As a modifiable determinant of health [Reference Kyle and Henry52], sleep must be optimized and has the potential to improve overall population health. We suggest clinicians and community-based providers assess for insomnia so that proper tailored treatment can be suggested. For example, cognitive behavioral therapy for insomnia (CBT-i) is a first line of treatment for chronic insomnia and produces clinically meaningful improvements in sleep onset latency, wake after sleep onset, and sleep efficiency [Reference Trauer, Qian, Doyle, Rajaratnam and Cunnington53]. Proper insomnia treatment via CBT-i also serves to identify, treat, and support these individuals’ underlying mental health and social correlates more effectively.
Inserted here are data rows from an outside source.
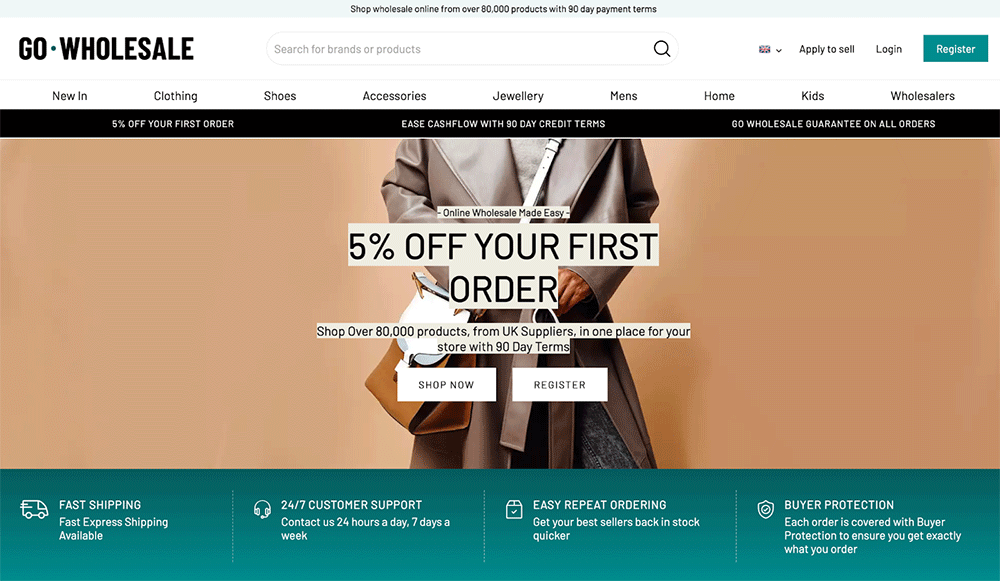
Task: Open the New In menu item
Action: (x=70, y=96)
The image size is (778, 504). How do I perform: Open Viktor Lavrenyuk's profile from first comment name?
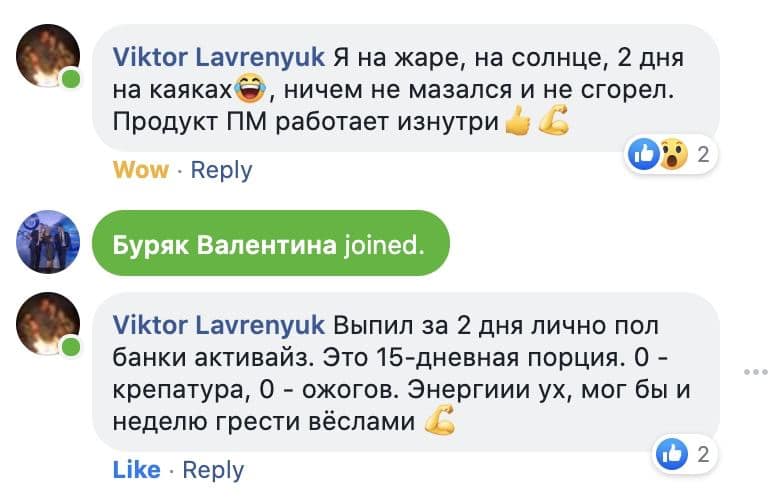tap(218, 56)
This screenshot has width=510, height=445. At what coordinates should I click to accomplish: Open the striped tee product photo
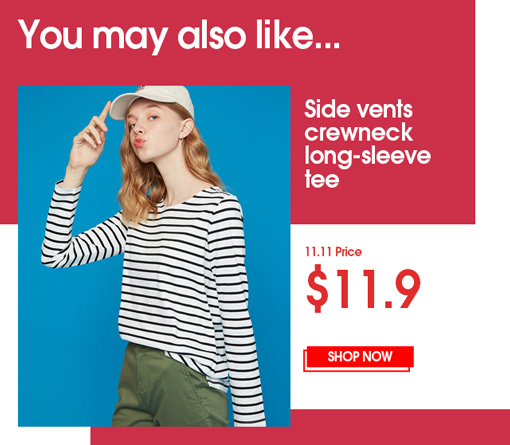(x=154, y=256)
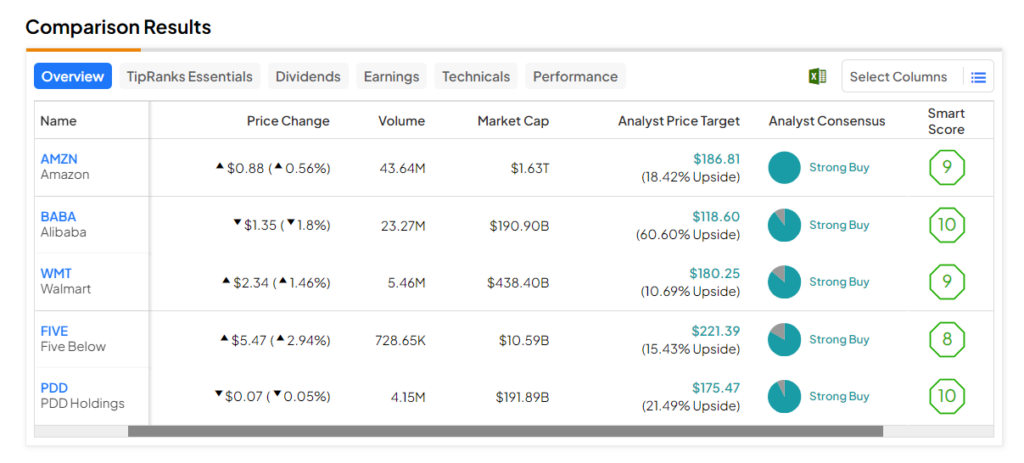Sort by Market Cap column header
This screenshot has width=1024, height=463.
coord(513,121)
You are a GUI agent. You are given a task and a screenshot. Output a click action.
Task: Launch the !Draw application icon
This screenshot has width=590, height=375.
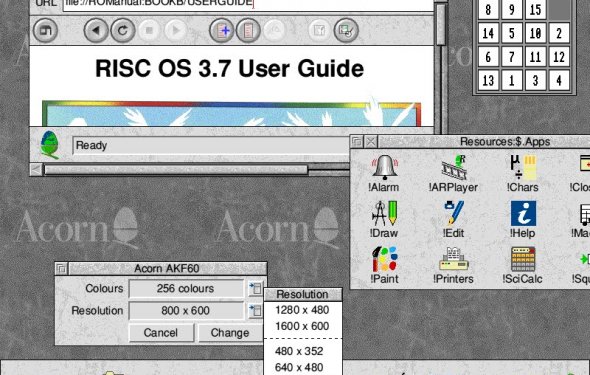point(384,219)
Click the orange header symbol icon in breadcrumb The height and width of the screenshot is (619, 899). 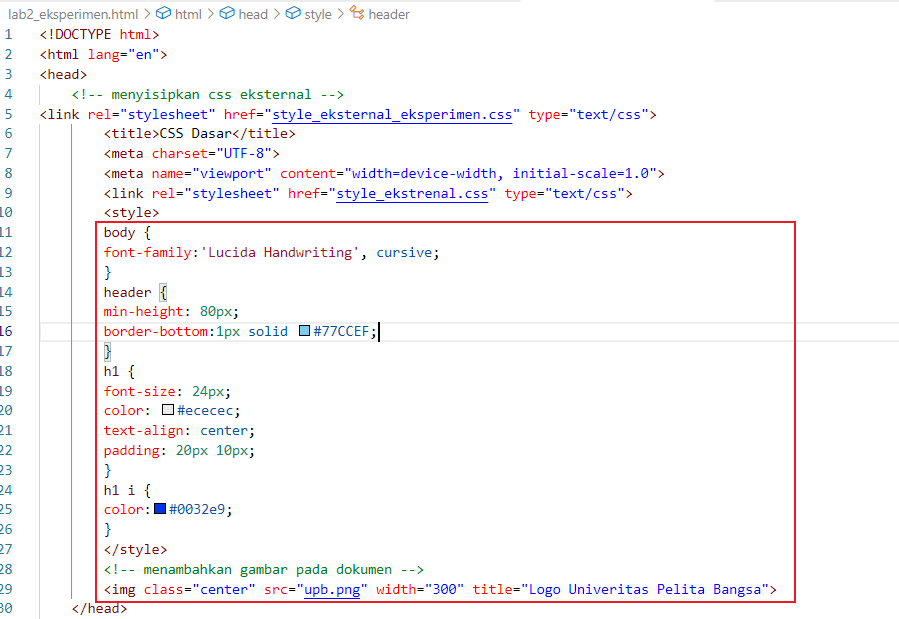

CBT-i has been adapted to fit the needs of many specific populations and to be more broadly disseminated. Based on a recent systematic review, most cultural adaptations of CBT-i resulted in significantly improved insomnia symptoms [Reference Alcántara, Giorgio Cosenzo, McCullough, Vogt, Falzon and Perez Ibarra54]. Adaptions included changes to the delivery modality (e.g., group-based or online setting), the use of nonclinician interventionists, shortened length of treatment, and linguistic adaptations [Reference Alcántara, Giorgio Cosenzo, McCullough, Vogt, Falzon and Perez Ibarra54]. Given the substantial public health burden of insomnia [Reference Morin and Jarrin2,Reference Hatoum, Kong, Kania, Wong and Mendelson4–Reference Ozminkowski, Wang and Walsh8], there is a crucial need to increase awareness of effective insomnia treatments and to continue advancing implementation research [Reference Koffel, Bramoweth and Ulmer55]. We recommend that future public health campaigns provide education on the symptoms and treatment of insomnia as well as promote evidence-based strategies for improving sleep.
Acknowledgments
Research reported in this publication was supported by the University of Florida Clinical and Translational Science Institute, which is supported in part by the NIH National Center for Advancing Translational Sciences under award number UL1TR001427. The content is solely the responsibility of the authors and does not necessarily represent the official views of the National Institutes of Health.
Competing interests
The authors have no competing interests to declare.